The structure of a class file can be found in the Java Virtual Machine Specification section 4.1:
ClassFile {
u4 magic;
u2 minor_version;
u2 major_version;
u2 constant_pool_count;
cp_info constant_pool[constant_pool_count-1];
u2 access_flags;
u2 this_class;
u2 super_class;
u2 interfaces_count;
u2 interfaces[interfaces_count];
u2 fields_count;
field_info fields[fields_count];
u2 methods_count;
method_info methods[methods_count];
u2 attributes_count;
attribute_info attributes[attributes_count];
}
We’ve got the magic number at the top (ca fe ba be), and the minor version (00 00), and major version (00 32 = 5010) and then the constant pool count (00 15) which then has the constant pool itself.
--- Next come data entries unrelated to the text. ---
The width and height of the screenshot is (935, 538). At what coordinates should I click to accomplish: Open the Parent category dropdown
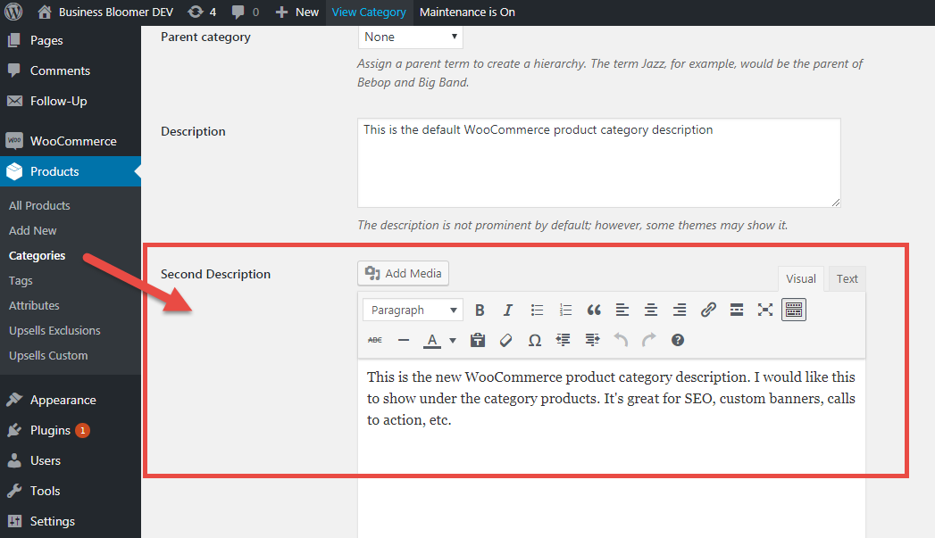(x=411, y=37)
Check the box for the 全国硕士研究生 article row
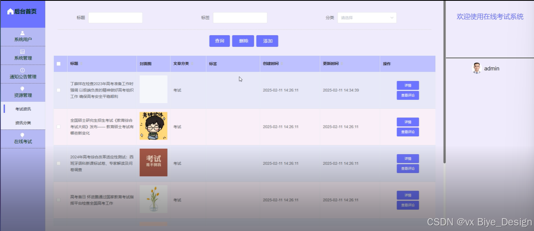 click(59, 127)
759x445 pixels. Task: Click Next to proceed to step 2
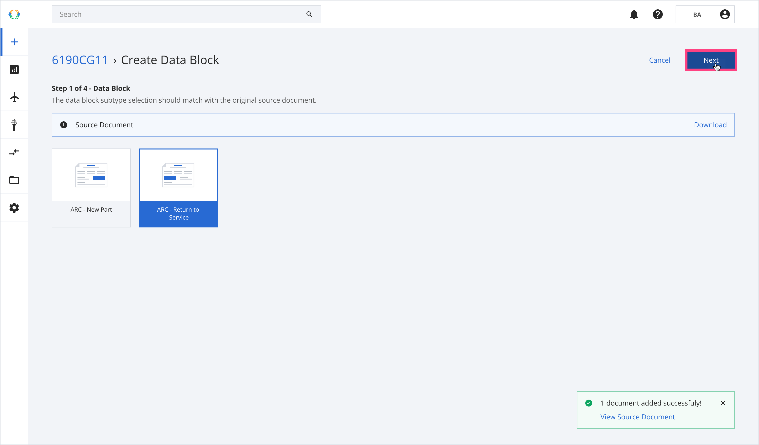coord(711,60)
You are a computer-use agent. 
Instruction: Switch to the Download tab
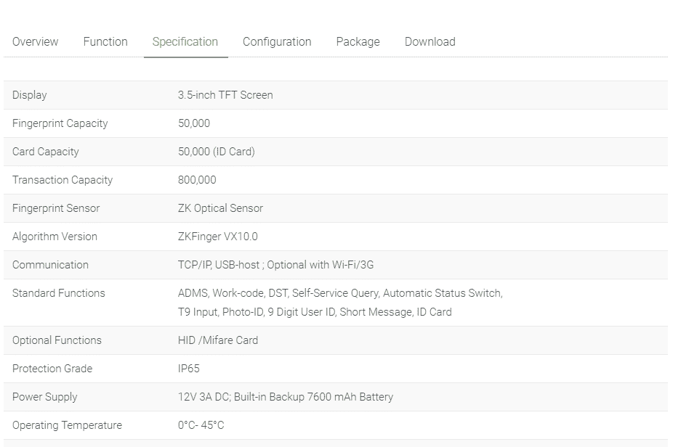[x=430, y=42]
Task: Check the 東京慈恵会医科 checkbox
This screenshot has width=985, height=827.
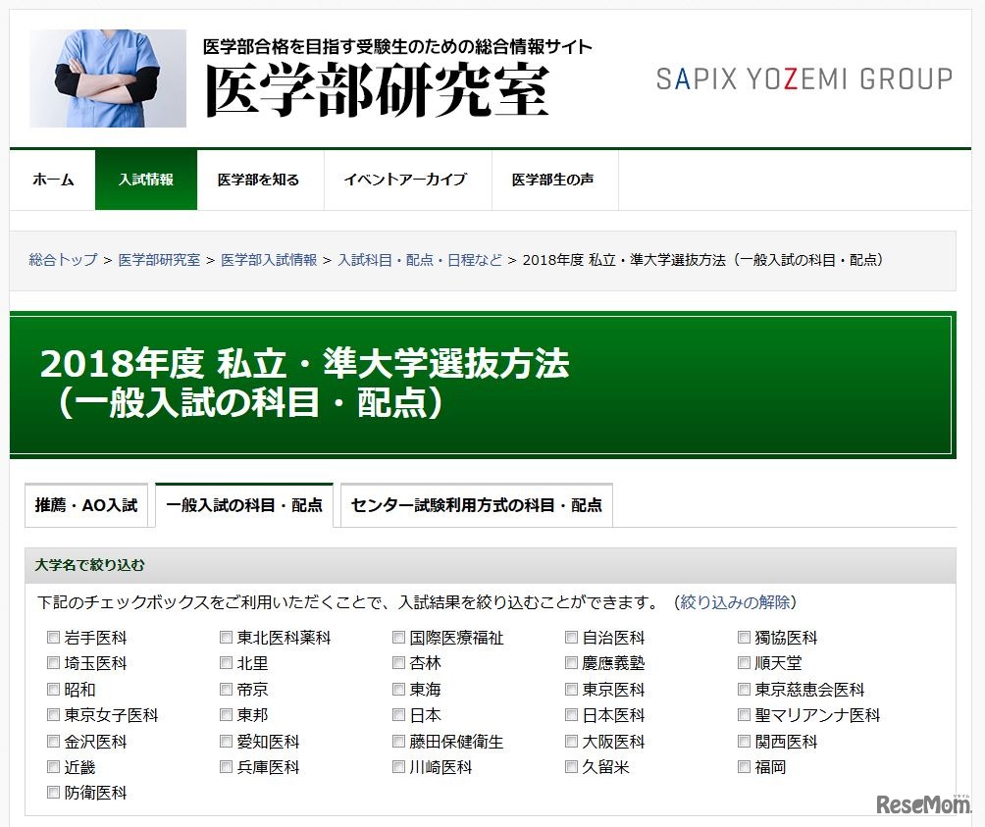Action: [x=744, y=689]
The constant pool is specified in section 4.4 which has the format:
cp_info {
u1 tag;
u1 info[];
}
The tag value of 04 says that ‘what is next is a float`. You can see it at the end of the preceding line.
00000000 ca fe ba be 00 00 00 32 00 15 0a 00 05 00 11 04 |.......2........|
00000010 3e 20 00 00 09 00 04 00 12 07 00 13 07 00 14 01 |> ..............|
The other stuff that is around the number is information about locations for methods (it still has a default constructor), the name of the field, the name of the class, etc… there are a bunch of constants in there.
The key thing there though, you can see the floating point number stored in the class file as an IEEE 754 value that indicates this is something that the compiler does.